INSTRUCTION> Rewrite the listing from the line that has "Where should I click to: Click" through the line that has "(x=224, y=268)", changing "navigation item" to "menu entry" and keeping everything else as it is. Omit the pictures.

--- Start of DATASET RECORDS ---

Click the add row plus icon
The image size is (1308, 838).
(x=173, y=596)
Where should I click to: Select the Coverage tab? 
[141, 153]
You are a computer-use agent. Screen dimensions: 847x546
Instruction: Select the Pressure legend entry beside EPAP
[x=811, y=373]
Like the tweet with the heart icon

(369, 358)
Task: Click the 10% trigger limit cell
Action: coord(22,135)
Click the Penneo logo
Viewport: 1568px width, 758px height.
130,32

--- End of DATASET RECORDS ---
--- Start of DATASET RECORDS ---

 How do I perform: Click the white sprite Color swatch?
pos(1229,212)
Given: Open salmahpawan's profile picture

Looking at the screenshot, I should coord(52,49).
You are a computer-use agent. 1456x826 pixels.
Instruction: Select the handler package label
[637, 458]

--- End of DATASET RECORDS ---
--- Start of DATASET RECORDS ---

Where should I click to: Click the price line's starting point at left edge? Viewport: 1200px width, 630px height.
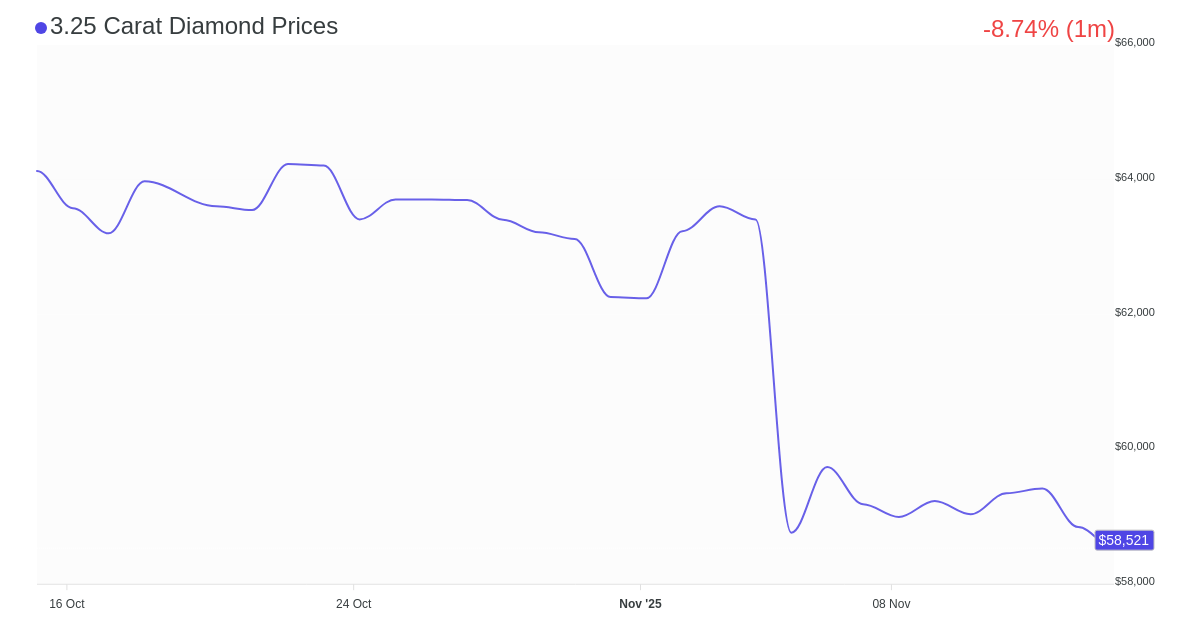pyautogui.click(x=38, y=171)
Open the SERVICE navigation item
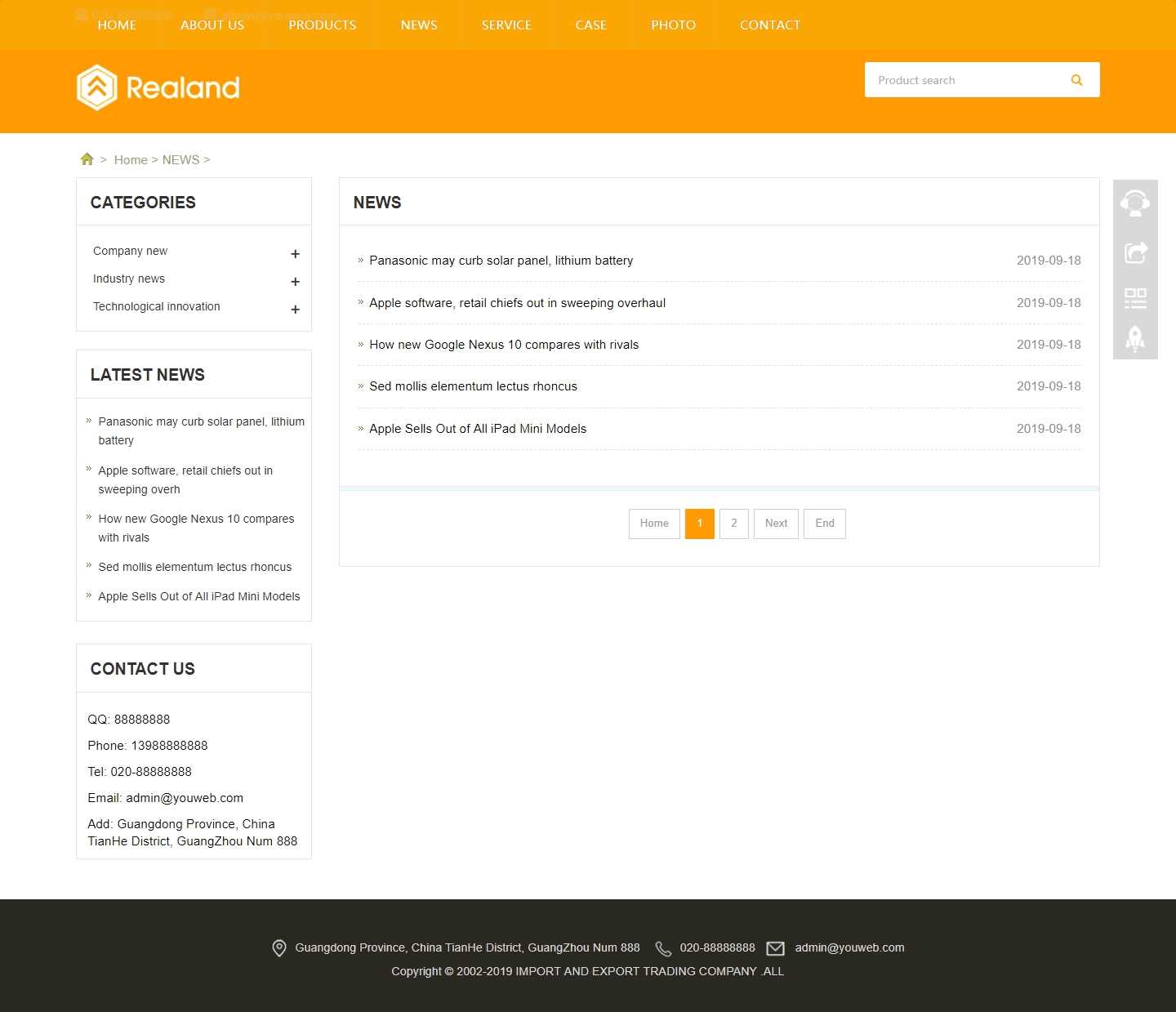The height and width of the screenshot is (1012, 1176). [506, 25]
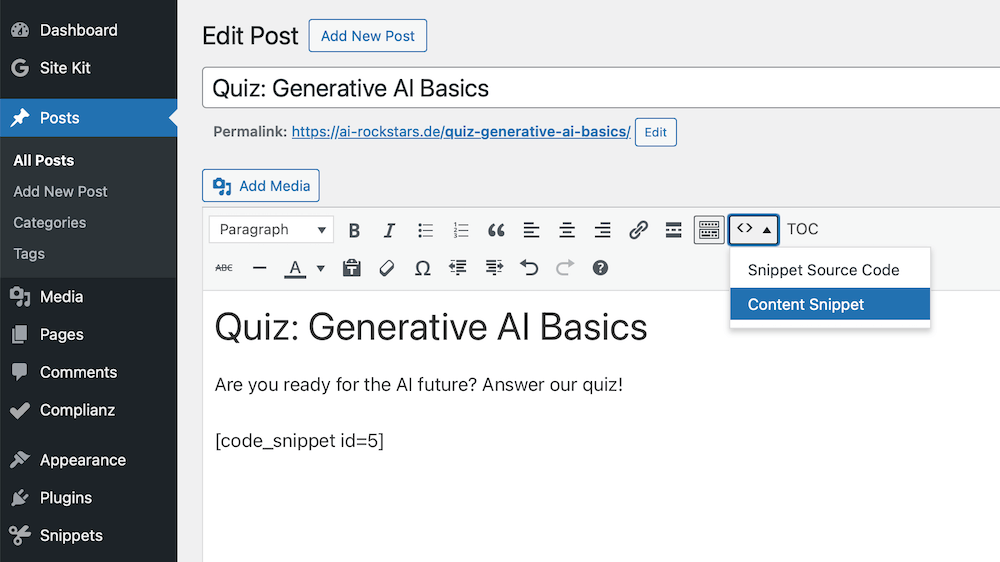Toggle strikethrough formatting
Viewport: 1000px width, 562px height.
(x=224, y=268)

--- End of DATASET RECORDS ---

OUTPUT>
Where should I click to: Click the price line's starting point at left edge? Viewport: 1200px width, 630px height.
pyautogui.click(x=38, y=171)
Open the SERVICE menu entry
The height and width of the screenshot is (1012, 1176). [506, 25]
Toggle strikethrough formatting
Viewport: 1000px width, 562px height.
(x=224, y=268)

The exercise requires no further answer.